TEXT PASSAGE |
>>>

The Designer's Guide Community
Forum
Welcome, Guest. Please Login or Register. Please follow the Forum guidelines.
May 5th, 2024, 11:01pm
Pages: 1
Send Topic Print
how to plot VCO tuning characteristics spectreRF? (Read 3220 times)
EE student
Guest




how to plot VCO tuning characteristics spectreRF?
Jul 09th, 2004, 11:47am
 

I am designing a LC VCO in 0.18u CMOS.

How do I plot the tuning characteristics of the VCO ( Freq vs control voltage) in spectre RF?

thanks
Back to top
 
 
  IP Logged
froggy
New Member
*
Offline



Posts: 4

Re: how to plot VCO tuning characteristics spectre
Reply #1 - Jul 19th, 2004, 8:43pm
 
Hope the following is useful to you.

You can run a transient simulation and use the "clip" and "frequency" special function in the calculator from Analog Circuit Design (ACD) to determine the frequency of the VCO at a particular control voltage. Example: "frequency(clip(VT("/net065"),20n ,50n))"

Next you can use parametric analysis to run the VCO simulation for a different set control voltage, after the simulation is done, you can plot the VCO tuning charactertics.
Back to top
 
 
View Profile   IP Logged
Andrew Beckett
Senior Fellow
******
Offline

Life, don't talk to
me about Life...

<<<

EXERCISE |
Reproduce the entire forum thread about plotting VCO tuning characteristics character for character.

SOURCE EXCERPT |

>>>

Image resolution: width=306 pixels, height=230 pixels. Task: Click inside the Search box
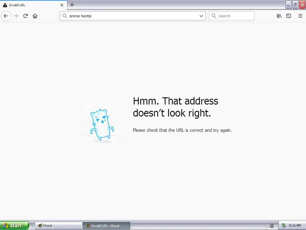tap(232, 16)
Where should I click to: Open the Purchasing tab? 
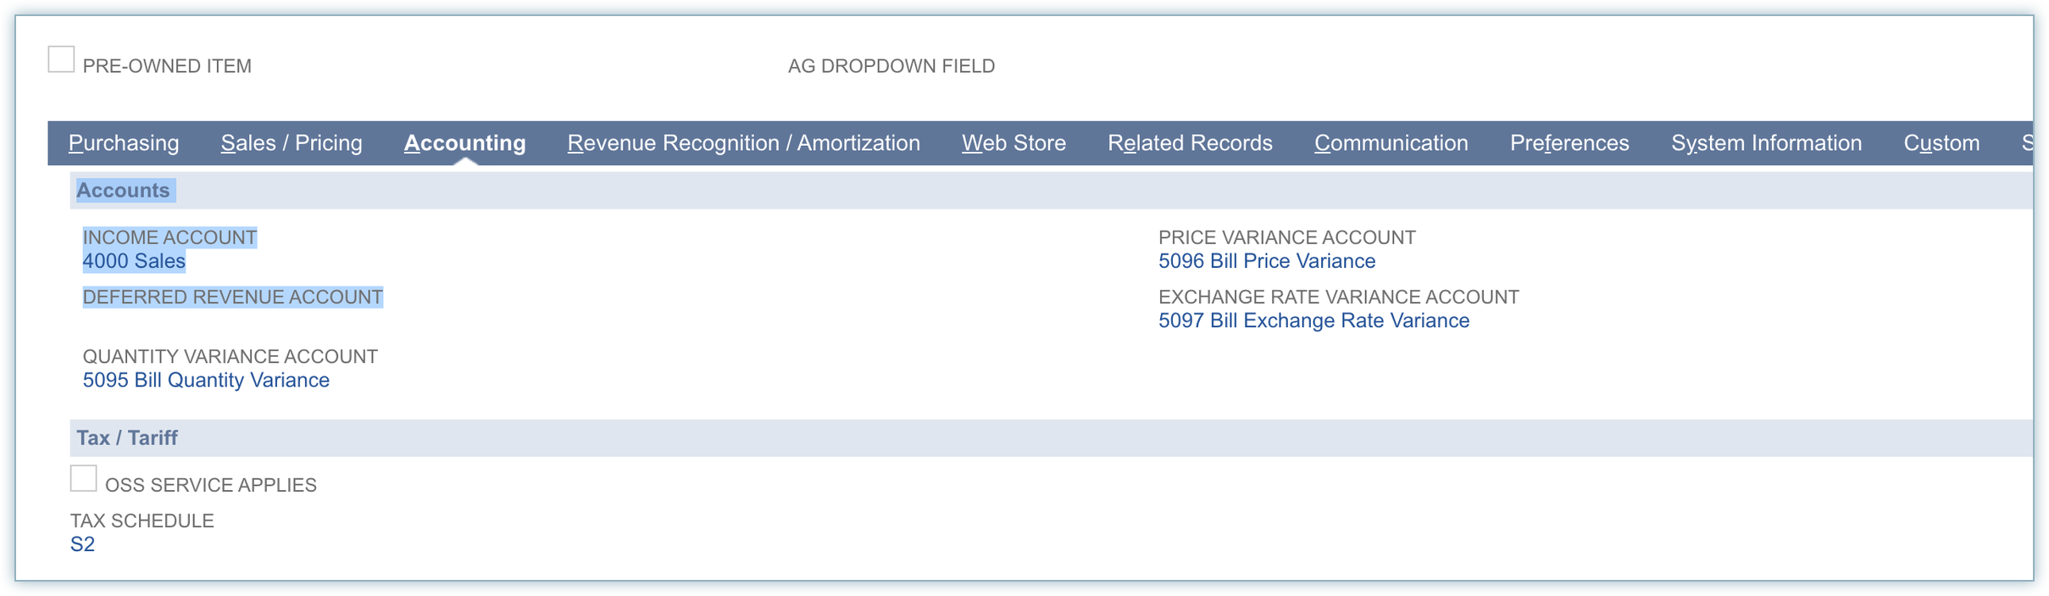point(124,143)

<<<

ANSWER TO THIS EXERCISE |
The Designer's Guide Community
Forum
Welcome, Guest. Please Login or Register. Please follow the Forum guidelines.
May 5th, 2024, 11:01pm
Pages: 1
Send Topic Print
how to plot VCO tuning characteristics spectreRF? (Read 3220 times)
EE student
Guest




how to plot VCO tuning characteristics spectreRF?
Jul 09th, 2004, 11:47am
 

I am designing a LC VCO in 0.18u CMOS.

How do I plot the tuning characteristics of the VCO ( Freq vs control voltage) in spectre RF?

thanks
Back to top
 
 
  IP Logged
froggy
New Member
*
Offline



Posts: 4

Re: how to plot VCO tuning characteristics spectre
Reply #1 - Jul 19th, 2004, 8:43pm
 
Hope the following is useful to you.

You can run a transient simulation and use the "clip" and "frequency" special function in the calculator from Analog Circuit Design (ACD) to determine the frequency of the VCO at a particular control voltage. Example: "frequency(clip(VT("/net065"),20n ,50n))"

Next you can use parametric analysis to run the VCO simulation for a different set control voltage, after the simulation is done, you can plot the VCO tuning charactertics.
Back to top
 
 
View Profile   IP Logged
Andrew Beckett
Senior Fellow
******
Offline

Life, don't talk to
me about Life...